* _Document excerpt_:
# # # # # # #

To my understanding, they already sold the oil in the future via futures contract.

XOM
01-29-2009, 12:22 PM
Saw a story on Bloomberg last night talking about how the December contract has come in quite a bit (about $10 from early Jan prices) and Shell actually unloaded and sold the crude it had one of the supertankers it leased for storage because the storage costs were infringing on the risk/reward basically.

The lower that December contract goes the more it will force the traders to liquidate, flooding the market again and further depressing prices.

The contango situation doesn't make a whole lot of sense unless the economy recovers in the second half, but even if does turn around then after getting worse in the meantime (as is the consensus from so called experts), the crude trade will have to start it's rise upward from a lower starting point than futures prices are currently indicating.

XOM
01-29-2009, 12:44 PM
I misquoted the differential reduction it's dropped closer to $7 than $10.

Anyhow, here's a decent article explaining the trade with figures on what they pay for storage in Cushing and on tankers plus financing costs;

In the worst year ever for oil, investors can lock in the biggest profits in a decade by storing crude.


Traders who bought oil at the $40.81 a barrel on Dec. 5 could sell futures contracts for delivery next December at $54.65, a 34 percent gain. After taking into account storage and financing costs investors would earn about 11 percent, according to Andy Lipow, president of Houston consultant Lipow Oil Associates LLC. The premium, known as contango, is the biggest for a 12-month span of futures since 1998, when a glut drove crude down to $10.


Stockpiling crude may provide higher returns than commodities, stocks and Treasuries as the U.S., Japan and Europe endure simultaneous recessions for the first time since World War II. Crude sank 72 percent in New York since peaking at $147.27 in July. The Standard & Poor’s 500 Index fell 40 percent this year and two-year government notes yield 0.9 percent.


“The bottom line is that you buy crude at a low price and lock in a profit by selling it forward,” said Mike Wittner, head of oil market research at Societe Generale SA in London. “It’s low risk. The contango can definitely pay for storage and the cost of capital and leave plenty left over.”


Royal Dutch Shell Plc sees so much potential in the strategy that it anchored a supertanker holding as much as $80 million of oil off the U.K. to take advantage of higher prices for future delivery. The ship is one of as many as 16 booked for potential storage instead of transporting crude, said Johnny Plumbe, chief executive officer of London shipbroker ACM Shipping Group Plc.
The tankers, if full, hold about 26 million barrels worth about $1 billion, more than the 22.9 million barrels sitting in Cushing, Oklahoma, where oil is stored for delivery against Nymex contracts. U.S. crude inventories rose 11 percent this year to 320.4 million barrels, according to the Energy Department.


“All the market operators keep placing oil in storage,” said Francisco Blanch, head of global commodities research at Merrill Lynch & Co. in London. “Even though the contango is steep, it could get steeper.”

# # # # # # #

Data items

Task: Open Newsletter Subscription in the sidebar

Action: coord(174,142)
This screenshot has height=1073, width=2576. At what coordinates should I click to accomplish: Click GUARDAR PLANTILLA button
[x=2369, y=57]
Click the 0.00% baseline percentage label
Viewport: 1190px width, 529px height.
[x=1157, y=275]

# # # # # # #

* _Written task 1_: Return the portion of the oil storage discussion from "Royal Dutch Shell" up to and including "Shipping Group Plc.".
* _Written task 2_: According to the oil storage discussion, how many barrels of oil were stored in Cushing, Oklahoma?
The records bear no relation to the oil storage discussion.

* _Complete response 1_:
Royal Dutch Shell Plc sees so much potential in the strategy that it anchored a supertanker holding as much as $80 million of oil off the U.K. to take advantage of higher prices for future delivery. The ship is one of as many as 16 booked for potential storage instead of transporting crude, said Johnny Plumbe, chief executive officer of London shipbroker ACM Shipping Group Plc.

* _Complete response 2_: 22.9 million barrels